▶ _Screenshot grounding data_
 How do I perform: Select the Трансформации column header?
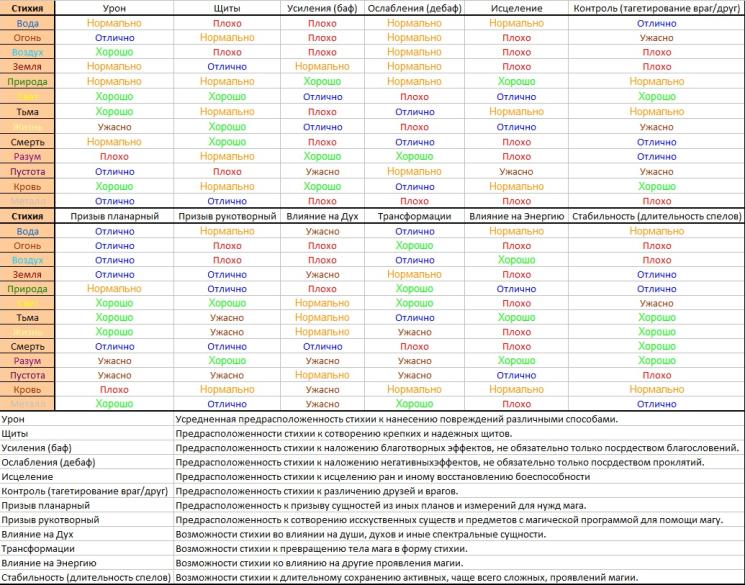(414, 216)
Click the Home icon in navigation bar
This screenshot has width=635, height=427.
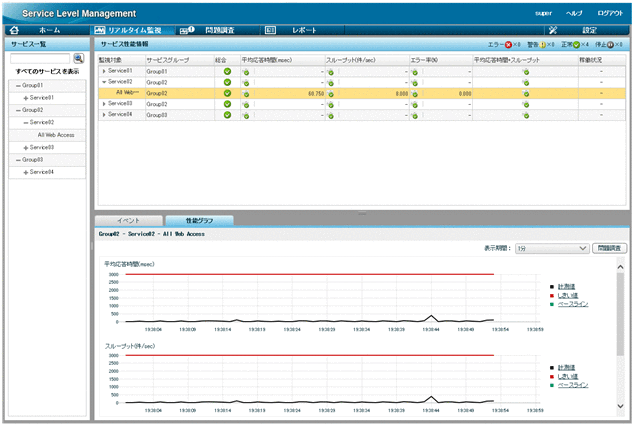14,31
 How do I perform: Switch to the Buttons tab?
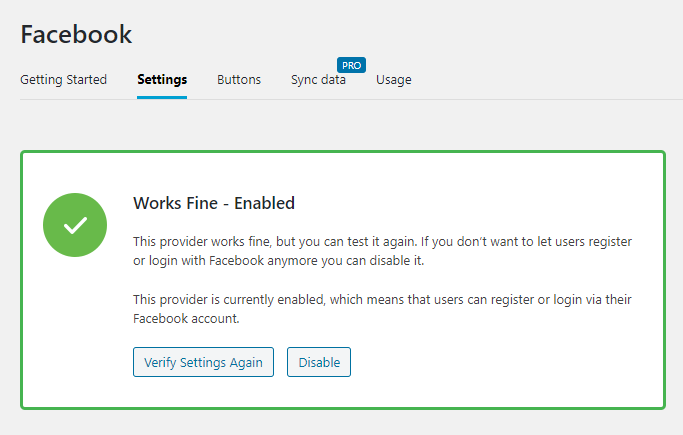point(239,80)
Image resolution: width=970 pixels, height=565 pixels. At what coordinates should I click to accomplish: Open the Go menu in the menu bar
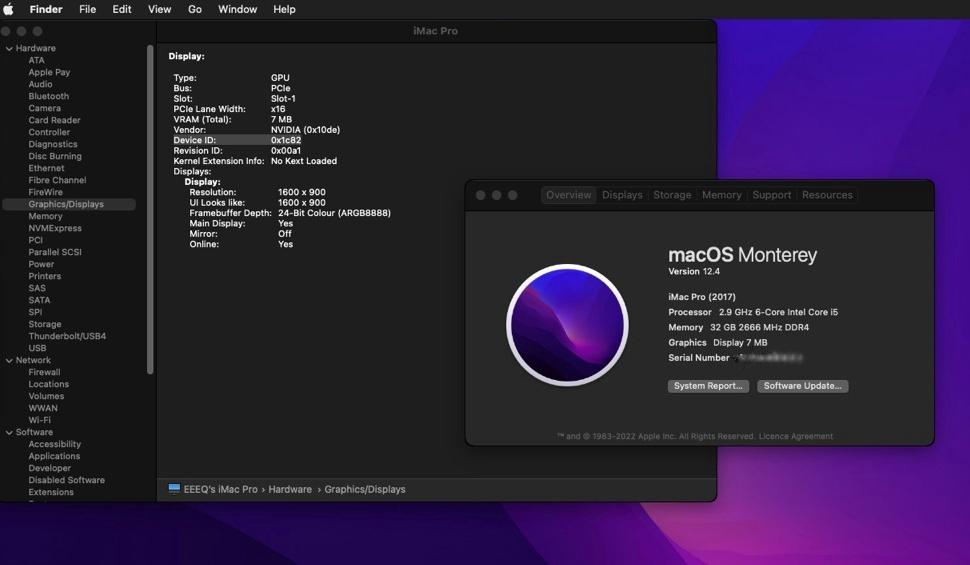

▶ _EXERCISE DETAILS_
Reproduce all entries exactly. Pictures do not belong in the copy.

▶ _WRITTEN SOLUTION_
 How do I perform: Select the Трансформации column header?
(414, 216)
Click the Home icon in navigation bar
This screenshot has width=635, height=427.
14,31
 How do I perform: Switch to the Buttons tab?
point(239,80)
Image resolution: width=970 pixels, height=565 pixels. At what coordinates should I click to accomplish: Open the Go menu in the menu bar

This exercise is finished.